[READING PASSAGE]
Harald Anton "Toni" Schumacher (born 6 March 1954) is a German former professional footballer who played as a goalkeeper. At club level, he won a Bundesliga title and three DFB-Pokal titles with 1. FC Köln. At international level, he represented West Germany. Schumacher won the 1980 European Championship and lost two World Cup finals, in 1982 and 1986. In the 1982 FIFA World Cup semi-final, he controversially collided with and seriously injured French defender Patrick Battiston. Schumacher was voted German Footballer of the Year in 1984 and 1986. Since April 2012, he has served as vice president at 1. FC Köln.

Club career
Schumacher made his first-team debut with 1. FC Köln at the age of 19. He played for the club from 1972 to 1987, including in 213 consecutive Bundesliga matches from 1977 to 1983. For most of those years, until well into the mid-1980s, he was widely considered one of the world's top goalkeepers, and he was the automatic first-choice goalkeeper for his country. He backstopped Köln to the double in 1978, winning the Bundesliga title (ahead of Borussia Mönchengladbach on goal difference) and the DFB-Pokal (defeated Fortuna Düsseldorf). The year before he had led Köln to a DFB-Pokal victory (against Hertha BSC in the final), the club's first major trophy win in nine years. He appeared in two other DFB-Pokal finals, in 1980 (lost to Fortuna Düsseldorf) and 1983 (defeated Fortuna Köln). Schumacher was voted German Footballer of the Year twice, in 1984 and 1986, by the nation's football journalists.

International career
Schumacher played 76 international matches for West Germany between 1979 and 1986, including 15 World Cup qualifying matches and 14 World Cup matches. He won the 1980 European Championship (defeated Belgium 2–1 in the final) and lost two World Cup finals, in 1982 (to Italy, 3–1) and 1986 (to Argentina, 3–2). In the 1982 tournament, in the controversial semi-final against France, he saved two penalty kicks in the post-extra time shootout, which West Germany ultimately won. In the 1986 quarter-final against tournament hosts, Mexico, he saved two of the three shootout penalties he faced, enabling West Germany to advance.

[PARTS OF THE EXERCISE]
**a)** Please decide whether each statement agrees with the Schumacher article, answering yes or no and quoting the deciding words: (i) Schumacher played 76 international matches for West Germany. (ii) West Germany lost the penalty shootout in the 1982 semi-final against France. (iii) In 1978, Köln won the DFB-Pokal by defeating Hertha BSC.
**b)** According to the Schumacher article, which team did Köln defeat in the 1983 DFB-Pokal final?
**c)** Copy the stretch of the Schumacher article from "International career" through "Germany to advance.", swapping "Belgium" for "Spain".

[EXTRACTED INFORMATION]
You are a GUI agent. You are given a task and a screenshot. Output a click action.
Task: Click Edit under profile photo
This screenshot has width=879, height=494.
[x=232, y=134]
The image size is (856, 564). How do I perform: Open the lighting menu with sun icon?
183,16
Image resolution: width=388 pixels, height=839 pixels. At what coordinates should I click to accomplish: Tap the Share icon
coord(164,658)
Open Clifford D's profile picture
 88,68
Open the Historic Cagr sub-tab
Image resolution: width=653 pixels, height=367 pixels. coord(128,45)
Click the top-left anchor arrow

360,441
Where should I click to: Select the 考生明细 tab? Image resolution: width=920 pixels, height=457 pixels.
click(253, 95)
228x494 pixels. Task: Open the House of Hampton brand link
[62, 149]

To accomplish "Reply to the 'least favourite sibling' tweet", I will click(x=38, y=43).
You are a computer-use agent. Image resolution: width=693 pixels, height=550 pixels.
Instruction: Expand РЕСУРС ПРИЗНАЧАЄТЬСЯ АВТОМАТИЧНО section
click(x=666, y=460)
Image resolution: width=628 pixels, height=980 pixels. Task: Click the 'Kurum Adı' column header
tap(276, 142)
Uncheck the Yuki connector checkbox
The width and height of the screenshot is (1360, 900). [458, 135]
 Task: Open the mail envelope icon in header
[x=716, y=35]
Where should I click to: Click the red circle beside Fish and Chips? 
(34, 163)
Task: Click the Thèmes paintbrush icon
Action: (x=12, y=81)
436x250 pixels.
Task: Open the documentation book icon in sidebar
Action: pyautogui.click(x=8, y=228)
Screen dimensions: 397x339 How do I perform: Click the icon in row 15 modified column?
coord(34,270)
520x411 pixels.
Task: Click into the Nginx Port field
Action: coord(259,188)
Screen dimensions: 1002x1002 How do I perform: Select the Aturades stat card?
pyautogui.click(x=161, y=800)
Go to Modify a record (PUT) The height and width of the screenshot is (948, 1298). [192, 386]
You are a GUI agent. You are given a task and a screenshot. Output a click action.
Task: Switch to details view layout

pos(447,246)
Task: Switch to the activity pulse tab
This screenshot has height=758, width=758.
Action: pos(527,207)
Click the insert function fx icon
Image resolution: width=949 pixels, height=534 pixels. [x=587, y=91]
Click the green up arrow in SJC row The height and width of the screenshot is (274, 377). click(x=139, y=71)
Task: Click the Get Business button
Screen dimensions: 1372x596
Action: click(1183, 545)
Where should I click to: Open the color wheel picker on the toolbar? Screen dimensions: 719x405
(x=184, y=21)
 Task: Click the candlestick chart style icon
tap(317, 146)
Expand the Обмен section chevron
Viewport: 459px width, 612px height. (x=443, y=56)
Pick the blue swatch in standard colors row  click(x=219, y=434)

[WRITTEN ANSWERS]
**a)**
(i) Yes: "Schumacher played 76 international matches for West Germany"
(ii) No: "which West Germany ultimately won"
(iii) No: "and the DFB-Pokal (defeated Fortuna Düsseldorf)"

**b)** Fortuna Köln.

**c)**
International career
Schumacher played 76 international matches for West Germany between 1979 and 1986, including 15 World Cup qualifying matches and 14 World Cup matches. He won the 1980 European Championship (defeated Spain 2–1 in the final) and lost two World Cup finals, in 1982 (to Italy, 3–1) and 1986 (to Argentina, 3–2). In the 1982 tournament, in the controversial semi-final against France, he saved two penalty kicks in the post-extra time shootout, which West Germany ultimately won. In the 1986 quarter-final against tournament hosts, Mexico, he saved two of the three shootout penalties he faced, enabling West Germany to advance.